Exercise brief =>
At the line with "This screenshot has height=900, width=1440.", start repeating the data, and continue line by line through the final line, exactly.

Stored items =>
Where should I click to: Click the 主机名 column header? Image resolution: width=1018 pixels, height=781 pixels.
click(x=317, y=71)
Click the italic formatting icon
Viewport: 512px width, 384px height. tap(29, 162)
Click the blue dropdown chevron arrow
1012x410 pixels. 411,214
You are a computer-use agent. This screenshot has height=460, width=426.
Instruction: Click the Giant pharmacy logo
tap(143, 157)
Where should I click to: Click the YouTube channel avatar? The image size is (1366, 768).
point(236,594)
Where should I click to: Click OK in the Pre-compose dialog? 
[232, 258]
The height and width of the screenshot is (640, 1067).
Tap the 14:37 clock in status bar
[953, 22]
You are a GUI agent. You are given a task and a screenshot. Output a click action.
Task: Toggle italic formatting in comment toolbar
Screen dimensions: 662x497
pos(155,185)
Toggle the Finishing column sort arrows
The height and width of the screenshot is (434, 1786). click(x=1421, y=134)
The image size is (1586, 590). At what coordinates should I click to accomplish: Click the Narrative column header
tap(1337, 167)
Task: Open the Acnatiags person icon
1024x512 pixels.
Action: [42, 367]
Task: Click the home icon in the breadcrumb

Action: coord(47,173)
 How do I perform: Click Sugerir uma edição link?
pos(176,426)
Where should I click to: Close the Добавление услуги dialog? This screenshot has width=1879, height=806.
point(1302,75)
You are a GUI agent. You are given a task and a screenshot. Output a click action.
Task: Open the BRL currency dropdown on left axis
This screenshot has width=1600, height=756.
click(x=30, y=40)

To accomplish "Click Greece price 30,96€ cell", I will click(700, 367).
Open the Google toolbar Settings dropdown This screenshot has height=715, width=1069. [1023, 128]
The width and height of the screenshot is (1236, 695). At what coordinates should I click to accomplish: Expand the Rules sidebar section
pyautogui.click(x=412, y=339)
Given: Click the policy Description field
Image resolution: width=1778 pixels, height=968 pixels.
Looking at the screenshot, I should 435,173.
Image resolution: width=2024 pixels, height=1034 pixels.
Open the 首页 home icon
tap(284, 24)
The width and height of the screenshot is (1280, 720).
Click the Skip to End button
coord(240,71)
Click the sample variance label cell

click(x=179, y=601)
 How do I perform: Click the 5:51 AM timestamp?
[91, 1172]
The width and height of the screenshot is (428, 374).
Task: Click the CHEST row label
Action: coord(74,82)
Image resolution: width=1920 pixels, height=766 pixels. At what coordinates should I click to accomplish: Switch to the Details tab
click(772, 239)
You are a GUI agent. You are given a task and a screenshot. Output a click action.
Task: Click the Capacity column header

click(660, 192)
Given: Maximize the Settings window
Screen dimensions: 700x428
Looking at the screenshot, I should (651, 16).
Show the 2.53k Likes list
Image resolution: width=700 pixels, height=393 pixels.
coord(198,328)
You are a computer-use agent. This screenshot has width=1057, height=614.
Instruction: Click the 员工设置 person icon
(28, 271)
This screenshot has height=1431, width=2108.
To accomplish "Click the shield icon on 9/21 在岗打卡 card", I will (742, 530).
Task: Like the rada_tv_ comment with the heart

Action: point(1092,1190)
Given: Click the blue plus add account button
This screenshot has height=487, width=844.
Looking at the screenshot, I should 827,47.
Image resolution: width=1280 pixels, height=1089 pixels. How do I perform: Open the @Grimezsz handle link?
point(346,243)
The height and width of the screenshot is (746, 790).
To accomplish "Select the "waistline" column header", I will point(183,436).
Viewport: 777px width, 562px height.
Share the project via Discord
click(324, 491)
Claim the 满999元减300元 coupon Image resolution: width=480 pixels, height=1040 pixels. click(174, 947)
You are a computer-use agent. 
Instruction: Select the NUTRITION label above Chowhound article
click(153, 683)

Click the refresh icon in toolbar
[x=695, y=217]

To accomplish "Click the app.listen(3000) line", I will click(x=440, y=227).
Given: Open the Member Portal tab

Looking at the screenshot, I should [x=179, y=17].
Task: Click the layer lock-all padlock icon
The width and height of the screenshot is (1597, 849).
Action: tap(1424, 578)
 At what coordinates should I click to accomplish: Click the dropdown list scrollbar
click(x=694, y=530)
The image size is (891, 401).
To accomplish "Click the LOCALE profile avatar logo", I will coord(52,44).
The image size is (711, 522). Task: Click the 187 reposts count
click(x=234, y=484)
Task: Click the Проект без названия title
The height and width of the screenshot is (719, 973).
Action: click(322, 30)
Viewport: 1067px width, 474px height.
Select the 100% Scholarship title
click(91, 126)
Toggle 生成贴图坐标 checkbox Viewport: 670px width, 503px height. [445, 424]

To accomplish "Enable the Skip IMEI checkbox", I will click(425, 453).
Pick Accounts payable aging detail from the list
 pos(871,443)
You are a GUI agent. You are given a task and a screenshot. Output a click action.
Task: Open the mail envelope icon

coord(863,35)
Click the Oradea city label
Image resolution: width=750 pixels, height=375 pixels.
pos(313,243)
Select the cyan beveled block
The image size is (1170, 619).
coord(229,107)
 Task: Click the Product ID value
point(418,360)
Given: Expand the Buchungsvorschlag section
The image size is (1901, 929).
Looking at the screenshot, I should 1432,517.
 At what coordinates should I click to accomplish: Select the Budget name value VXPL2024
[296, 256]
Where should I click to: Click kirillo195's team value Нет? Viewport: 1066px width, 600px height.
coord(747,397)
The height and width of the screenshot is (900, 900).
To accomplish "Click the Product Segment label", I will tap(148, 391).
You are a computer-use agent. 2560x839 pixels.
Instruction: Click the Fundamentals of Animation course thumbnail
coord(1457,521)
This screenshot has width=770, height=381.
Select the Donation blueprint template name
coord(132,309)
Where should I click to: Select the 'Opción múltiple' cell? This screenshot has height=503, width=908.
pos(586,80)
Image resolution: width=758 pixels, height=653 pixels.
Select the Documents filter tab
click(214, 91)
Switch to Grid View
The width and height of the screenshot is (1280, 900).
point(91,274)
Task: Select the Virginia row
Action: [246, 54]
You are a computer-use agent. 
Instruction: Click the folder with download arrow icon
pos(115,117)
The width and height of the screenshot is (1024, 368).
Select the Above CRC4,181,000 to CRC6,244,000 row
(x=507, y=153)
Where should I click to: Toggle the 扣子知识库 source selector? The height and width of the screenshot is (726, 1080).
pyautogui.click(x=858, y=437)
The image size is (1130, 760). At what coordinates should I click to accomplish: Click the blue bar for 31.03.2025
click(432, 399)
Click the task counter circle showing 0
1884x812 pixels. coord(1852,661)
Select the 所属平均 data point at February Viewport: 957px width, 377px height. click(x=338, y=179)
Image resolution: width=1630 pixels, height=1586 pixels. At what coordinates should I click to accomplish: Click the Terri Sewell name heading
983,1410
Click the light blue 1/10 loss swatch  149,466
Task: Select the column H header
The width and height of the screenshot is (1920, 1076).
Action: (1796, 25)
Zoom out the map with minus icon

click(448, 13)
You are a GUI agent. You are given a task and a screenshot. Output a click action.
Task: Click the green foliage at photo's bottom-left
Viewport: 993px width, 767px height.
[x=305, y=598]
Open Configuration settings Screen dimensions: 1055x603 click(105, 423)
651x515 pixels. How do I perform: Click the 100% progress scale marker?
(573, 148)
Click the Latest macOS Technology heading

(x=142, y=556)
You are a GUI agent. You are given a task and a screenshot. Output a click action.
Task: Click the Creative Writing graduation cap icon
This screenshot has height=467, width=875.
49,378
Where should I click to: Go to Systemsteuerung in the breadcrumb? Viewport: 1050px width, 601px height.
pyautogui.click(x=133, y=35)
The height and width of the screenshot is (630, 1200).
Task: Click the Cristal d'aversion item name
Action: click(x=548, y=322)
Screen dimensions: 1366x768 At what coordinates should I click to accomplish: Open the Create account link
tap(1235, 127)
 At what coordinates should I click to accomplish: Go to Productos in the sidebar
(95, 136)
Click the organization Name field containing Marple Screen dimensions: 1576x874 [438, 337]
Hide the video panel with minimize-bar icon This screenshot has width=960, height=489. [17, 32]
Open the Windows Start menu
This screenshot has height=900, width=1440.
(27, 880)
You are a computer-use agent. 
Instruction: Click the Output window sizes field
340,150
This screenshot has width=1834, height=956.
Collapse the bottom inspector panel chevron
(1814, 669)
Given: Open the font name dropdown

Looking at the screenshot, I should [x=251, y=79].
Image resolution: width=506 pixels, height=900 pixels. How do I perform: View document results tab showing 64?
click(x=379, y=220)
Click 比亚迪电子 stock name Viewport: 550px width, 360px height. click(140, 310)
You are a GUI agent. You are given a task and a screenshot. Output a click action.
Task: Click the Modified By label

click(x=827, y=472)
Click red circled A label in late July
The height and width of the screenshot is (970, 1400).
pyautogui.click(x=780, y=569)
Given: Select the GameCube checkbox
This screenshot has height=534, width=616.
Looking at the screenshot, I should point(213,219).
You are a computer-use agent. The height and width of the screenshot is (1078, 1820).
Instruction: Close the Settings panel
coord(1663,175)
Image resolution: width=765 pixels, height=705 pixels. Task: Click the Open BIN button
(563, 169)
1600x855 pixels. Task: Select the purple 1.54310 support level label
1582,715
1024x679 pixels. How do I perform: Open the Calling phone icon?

Response =>
This screenshot has height=900, width=1440.
(27, 880)
You are a computer-use agent. 
Instruction: Click the Output window sizes field
340,150
This screenshot has width=1834, height=956.
Collapse the bottom inspector panel chevron
(1814, 669)
Given: Open the font name dropdown

Looking at the screenshot, I should [x=251, y=79].
Image resolution: width=506 pixels, height=900 pixels. How do I perform: View document results tab showing 64?
click(x=379, y=220)
Click 比亚迪电子 stock name Viewport: 550px width, 360px height. click(140, 310)
You are a GUI agent. You are given a task and a screenshot. Output a click action.
Task: Click the Modified By label

click(x=827, y=472)
Click red circled A label in late July
The height and width of the screenshot is (970, 1400).
pyautogui.click(x=780, y=569)
Given: Select the GameCube checkbox
This screenshot has height=534, width=616.
Looking at the screenshot, I should point(213,219).
You are a computer-use agent. The height and width of the screenshot is (1078, 1820).
Instruction: Close the Settings panel
coord(1663,175)
Image resolution: width=765 pixels, height=705 pixels. Task: Click the Open BIN button
(563, 169)
1600x855 pixels. Task: Select the purple 1.54310 support level label
1582,715
1024x679 pixels. How do I perform: Open the Calling phone icon?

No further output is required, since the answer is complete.